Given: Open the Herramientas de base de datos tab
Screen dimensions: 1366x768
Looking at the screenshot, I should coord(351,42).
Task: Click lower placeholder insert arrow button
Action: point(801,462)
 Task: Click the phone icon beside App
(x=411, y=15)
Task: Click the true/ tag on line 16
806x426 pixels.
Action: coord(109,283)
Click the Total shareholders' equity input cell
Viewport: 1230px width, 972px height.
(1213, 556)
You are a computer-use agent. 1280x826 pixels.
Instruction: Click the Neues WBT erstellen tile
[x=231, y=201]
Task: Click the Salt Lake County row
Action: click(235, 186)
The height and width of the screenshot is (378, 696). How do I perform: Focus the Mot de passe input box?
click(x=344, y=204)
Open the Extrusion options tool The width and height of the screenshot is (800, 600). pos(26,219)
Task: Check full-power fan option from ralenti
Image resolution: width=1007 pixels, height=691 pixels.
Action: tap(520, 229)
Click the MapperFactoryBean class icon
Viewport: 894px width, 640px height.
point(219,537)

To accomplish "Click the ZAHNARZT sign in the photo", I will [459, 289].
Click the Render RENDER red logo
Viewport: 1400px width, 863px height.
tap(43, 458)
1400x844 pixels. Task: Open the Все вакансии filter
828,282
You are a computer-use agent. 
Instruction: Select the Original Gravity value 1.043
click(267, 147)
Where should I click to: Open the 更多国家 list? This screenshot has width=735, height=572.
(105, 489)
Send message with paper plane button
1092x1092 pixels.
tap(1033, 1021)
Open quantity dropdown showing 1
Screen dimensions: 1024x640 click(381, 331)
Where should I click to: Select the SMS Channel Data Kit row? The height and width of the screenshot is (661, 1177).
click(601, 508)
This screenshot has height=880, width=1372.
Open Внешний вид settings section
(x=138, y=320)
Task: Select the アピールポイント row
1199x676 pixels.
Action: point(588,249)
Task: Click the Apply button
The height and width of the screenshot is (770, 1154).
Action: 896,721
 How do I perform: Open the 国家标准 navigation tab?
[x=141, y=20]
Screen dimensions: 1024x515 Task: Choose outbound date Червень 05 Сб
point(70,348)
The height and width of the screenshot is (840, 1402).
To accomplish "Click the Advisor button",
--------------------------------
### INSTRUCTIONS TO FOLLOW:
The required output is the line holding "Image resolution: width=1007" plus every line after it in the data, reproduced exactly.

### YOUR SOLUTION:
Image resolution: width=1007 pixels, height=691 pixels.
Action: tap(520, 229)
Click the MapperFactoryBean class icon
Viewport: 894px width, 640px height.
point(219,537)

To accomplish "Click the ZAHNARZT sign in the photo", I will [459, 289].
Click the Render RENDER red logo
Viewport: 1400px width, 863px height.
tap(43, 458)
1400x844 pixels. Task: Open the Все вакансии filter
828,282
You are a computer-use agent. 
Instruction: Select the Original Gravity value 1.043
click(267, 147)
Where should I click to: Open the 更多国家 list? This screenshot has width=735, height=572.
(105, 489)
Send message with paper plane button
1092x1092 pixels.
tap(1033, 1021)
Open quantity dropdown showing 1
Screen dimensions: 1024x640 click(381, 331)
Where should I click to: Select the SMS Channel Data Kit row? The height and width of the screenshot is (661, 1177).
click(601, 508)
This screenshot has height=880, width=1372.
Open Внешний вид settings section
(x=138, y=320)
Task: Select the アピールポイント row
1199x676 pixels.
Action: point(588,249)
Task: Click the Apply button
The height and width of the screenshot is (770, 1154).
Action: 896,721
 How do I perform: Open the 国家标准 navigation tab?
[x=141, y=20]
Screen dimensions: 1024x515 Task: Choose outbound date Червень 05 Сб
point(70,348)
The height and width of the screenshot is (840, 1402).
To accomplish "Click the Advisor button",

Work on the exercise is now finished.